[Stored data entries]
[Start of Attachment]
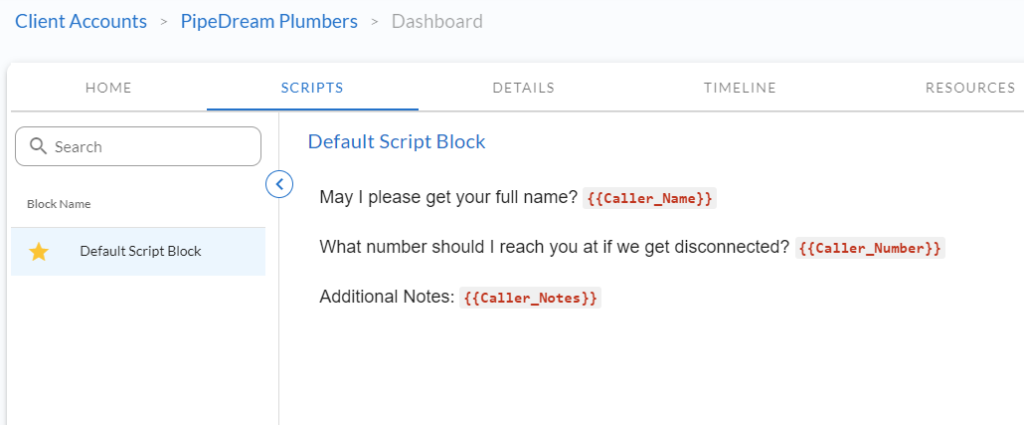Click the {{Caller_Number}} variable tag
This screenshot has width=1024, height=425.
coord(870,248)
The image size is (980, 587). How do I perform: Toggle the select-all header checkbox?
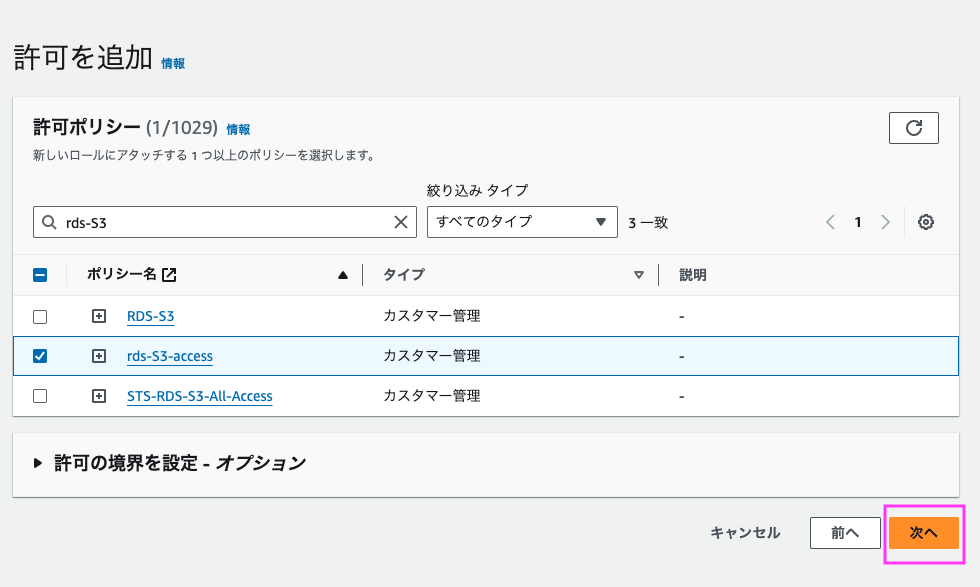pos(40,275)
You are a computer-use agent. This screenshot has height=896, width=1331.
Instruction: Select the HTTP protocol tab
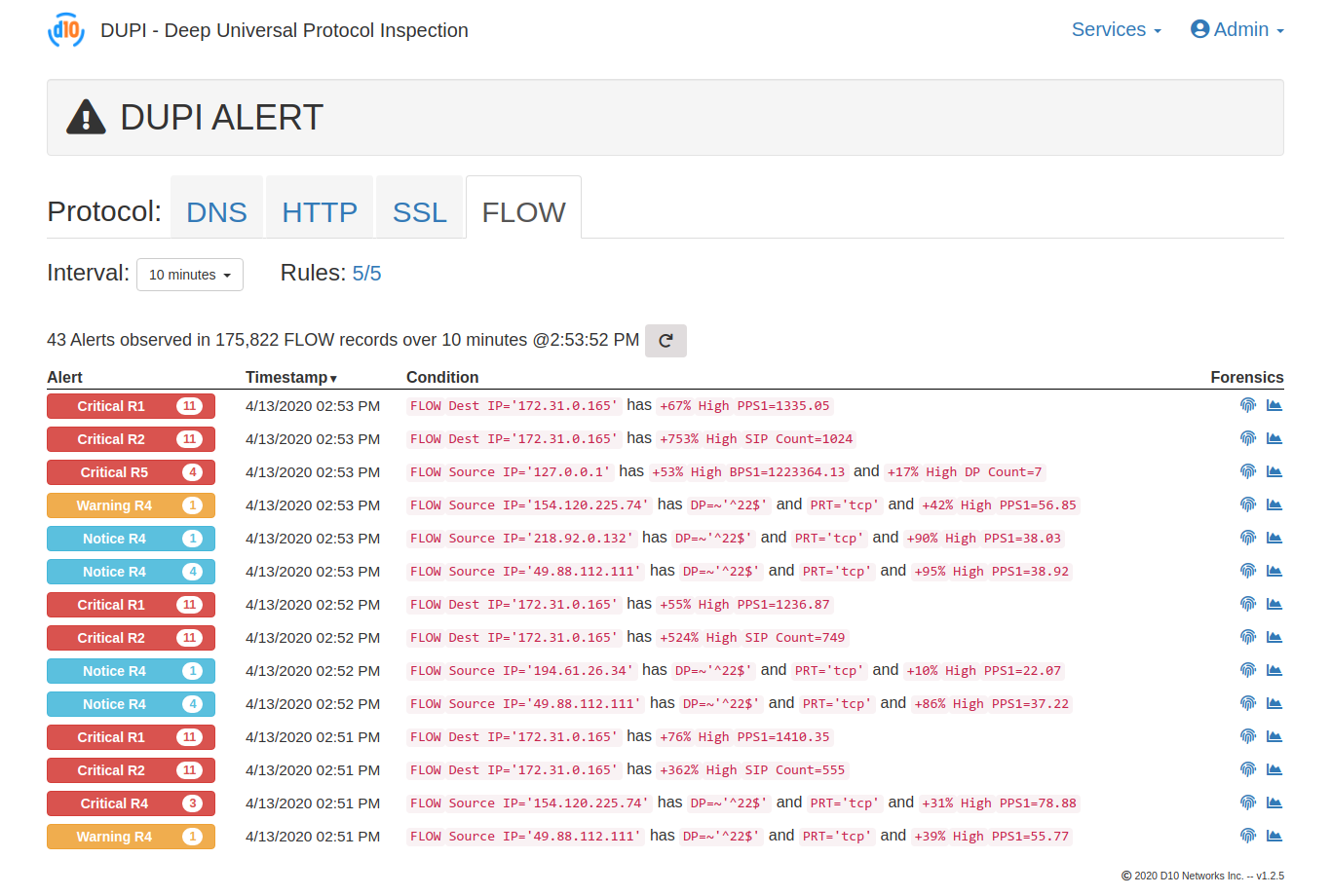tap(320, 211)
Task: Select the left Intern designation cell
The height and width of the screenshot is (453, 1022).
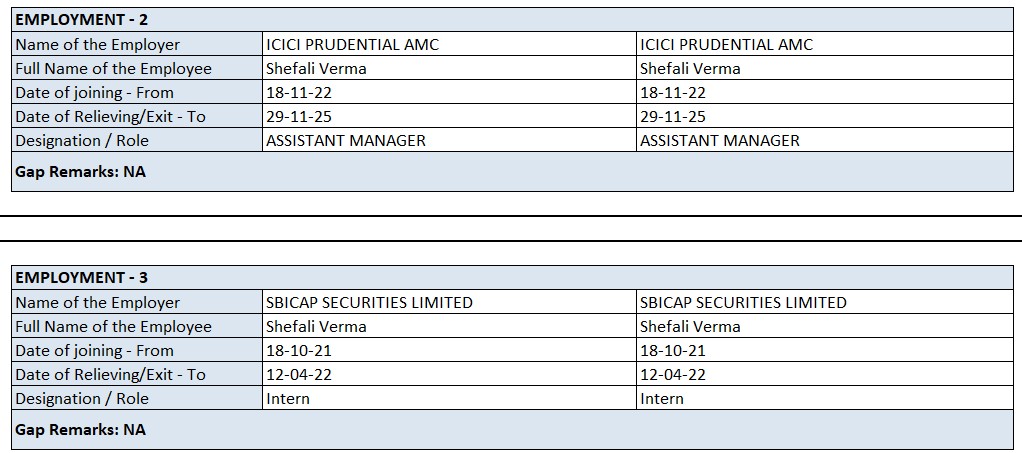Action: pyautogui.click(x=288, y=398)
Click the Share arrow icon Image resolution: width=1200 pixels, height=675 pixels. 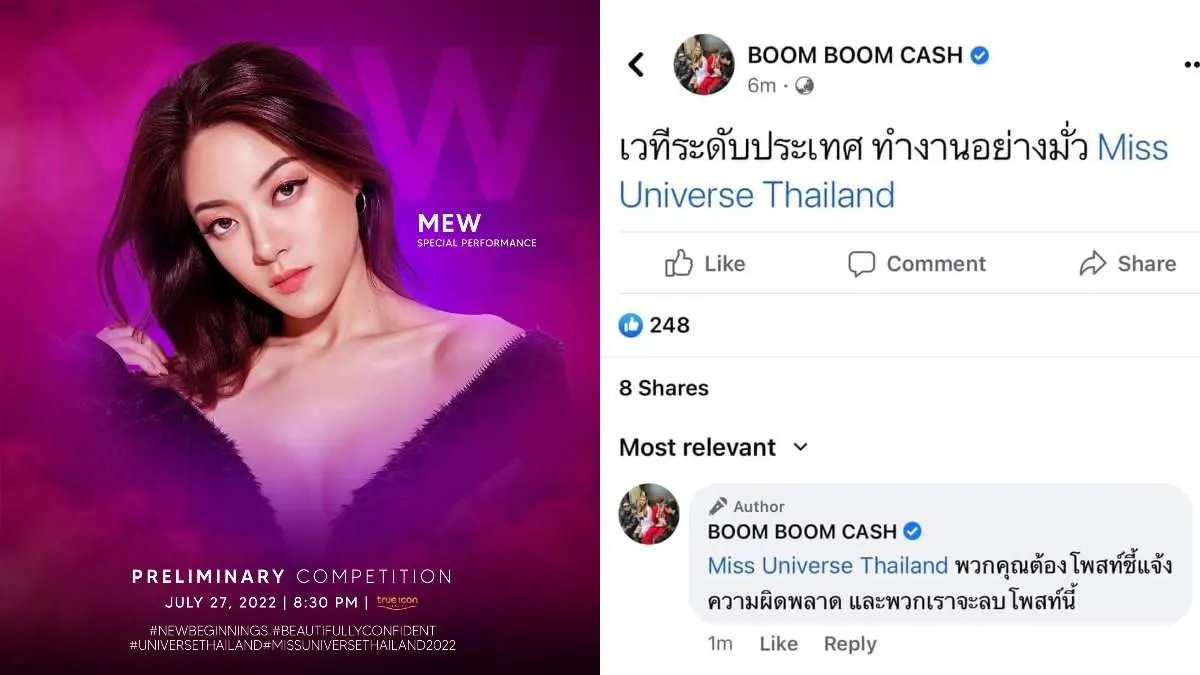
[End of Attachment]
Requirement :: Please print exactly the lines from the line containing "Instruction: Select the HTTP protocol tab" through the end of the records above, both included, leaving out every picture.

Exercise response ::
Instruction: Select the HTTP protocol tab
tap(320, 211)
Task: Select the left Intern designation cell
The height and width of the screenshot is (453, 1022).
Action: pyautogui.click(x=288, y=398)
Click the Share arrow icon Image resolution: width=1200 pixels, height=675 pixels. 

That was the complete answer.